>> Start Entries
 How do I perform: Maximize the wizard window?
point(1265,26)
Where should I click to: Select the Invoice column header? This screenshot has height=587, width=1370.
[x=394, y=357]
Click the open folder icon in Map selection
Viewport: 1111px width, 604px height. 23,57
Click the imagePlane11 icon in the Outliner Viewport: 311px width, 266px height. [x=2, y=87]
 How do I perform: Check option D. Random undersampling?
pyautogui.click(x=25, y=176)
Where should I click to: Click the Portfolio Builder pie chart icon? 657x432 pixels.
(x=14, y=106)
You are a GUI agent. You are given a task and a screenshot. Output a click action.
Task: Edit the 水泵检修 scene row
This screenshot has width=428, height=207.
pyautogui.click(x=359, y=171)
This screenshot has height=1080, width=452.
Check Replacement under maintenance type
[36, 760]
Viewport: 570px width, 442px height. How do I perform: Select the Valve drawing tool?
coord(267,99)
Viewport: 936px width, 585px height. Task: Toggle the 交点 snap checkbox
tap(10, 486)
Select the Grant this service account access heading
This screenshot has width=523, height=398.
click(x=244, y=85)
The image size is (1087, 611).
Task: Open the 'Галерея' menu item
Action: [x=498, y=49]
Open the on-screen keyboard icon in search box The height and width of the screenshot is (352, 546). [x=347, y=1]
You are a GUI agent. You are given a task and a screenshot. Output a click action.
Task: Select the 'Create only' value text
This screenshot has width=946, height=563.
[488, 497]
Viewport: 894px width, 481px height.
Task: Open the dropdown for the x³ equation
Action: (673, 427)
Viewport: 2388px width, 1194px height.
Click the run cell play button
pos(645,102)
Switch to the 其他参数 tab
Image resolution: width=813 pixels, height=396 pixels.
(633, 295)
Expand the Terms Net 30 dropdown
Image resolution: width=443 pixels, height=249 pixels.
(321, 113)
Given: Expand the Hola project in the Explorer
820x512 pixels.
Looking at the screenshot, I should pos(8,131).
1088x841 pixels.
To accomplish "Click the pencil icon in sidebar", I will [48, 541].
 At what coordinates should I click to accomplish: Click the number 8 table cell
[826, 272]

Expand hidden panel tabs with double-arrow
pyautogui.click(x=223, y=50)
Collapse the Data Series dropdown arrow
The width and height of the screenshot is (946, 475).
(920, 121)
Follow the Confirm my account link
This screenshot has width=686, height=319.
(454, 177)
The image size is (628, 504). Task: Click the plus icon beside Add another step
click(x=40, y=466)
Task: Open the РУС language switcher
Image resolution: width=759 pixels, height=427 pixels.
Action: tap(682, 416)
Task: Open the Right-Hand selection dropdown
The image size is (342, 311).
>> End Entries
▶ **What is asked**: Swap every "icon" in the entries above for "symbol" and reproduce all the entries with nothing else altered.

▶ **Answer to this exercise**:
 How do I perform: Maximize the wizard window?
point(1265,26)
Where should I click to: Select the Invoice column header? This screenshot has height=587, width=1370.
[x=394, y=357]
Click the open folder symbol in Map selection
Viewport: 1111px width, 604px height. 23,57
Click the imagePlane11 symbol in the Outliner Viewport: 311px width, 266px height. [x=2, y=87]
 How do I perform: Check option D. Random undersampling?
pyautogui.click(x=25, y=176)
Where should I click to: Click the Portfolio Builder pie chart symbol? 657x432 pixels.
(x=14, y=106)
You are a GUI agent. You are given a task and a screenshot. Output a click action.
Task: Edit the 水泵检修 scene row
This screenshot has width=428, height=207.
pyautogui.click(x=359, y=171)
This screenshot has height=1080, width=452.
Check Replacement under maintenance type
[36, 760]
Viewport: 570px width, 442px height. How do I perform: Select the Valve drawing tool?
coord(267,99)
Viewport: 936px width, 585px height. Task: Toggle the 交点 snap checkbox
tap(10, 486)
Select the Grant this service account access heading
This screenshot has width=523, height=398.
click(x=244, y=85)
The image size is (1087, 611).
Task: Open the 'Галерея' menu item
Action: [x=498, y=49]
Open the on-screen keyboard symbol in search box The height and width of the screenshot is (352, 546). [x=347, y=1]
You are a GUI agent. You are given a task and a screenshot. Output a click action.
Task: Select the 'Create only' value text
This screenshot has width=946, height=563.
[488, 497]
Viewport: 894px width, 481px height.
Task: Open the dropdown for the x³ equation
Action: (673, 427)
Viewport: 2388px width, 1194px height.
Click the run cell play button
pos(645,102)
Switch to the 其他参数 tab
Image resolution: width=813 pixels, height=396 pixels.
(633, 295)
Expand the Terms Net 30 dropdown
Image resolution: width=443 pixels, height=249 pixels.
(321, 113)
Given: Expand the Hola project in the Explorer
820x512 pixels.
Looking at the screenshot, I should pos(8,131).
1088x841 pixels.
To accomplish "Click the pencil symbol in sidebar", I will [48, 541].
 At what coordinates should I click to accomplish: Click the number 8 table cell
[826, 272]

Expand hidden panel tabs with double-arrow
pyautogui.click(x=223, y=50)
Collapse the Data Series dropdown arrow
The width and height of the screenshot is (946, 475).
(920, 121)
Follow the Confirm my account link
This screenshot has width=686, height=319.
(454, 177)
The image size is (628, 504). Task: Click the plus symbol beside Add another step
click(x=40, y=466)
Task: Open the РУС language switcher
Image resolution: width=759 pixels, height=427 pixels.
Action: tap(682, 416)
Task: Open the Right-Hand selection dropdown
The image size is (342, 311).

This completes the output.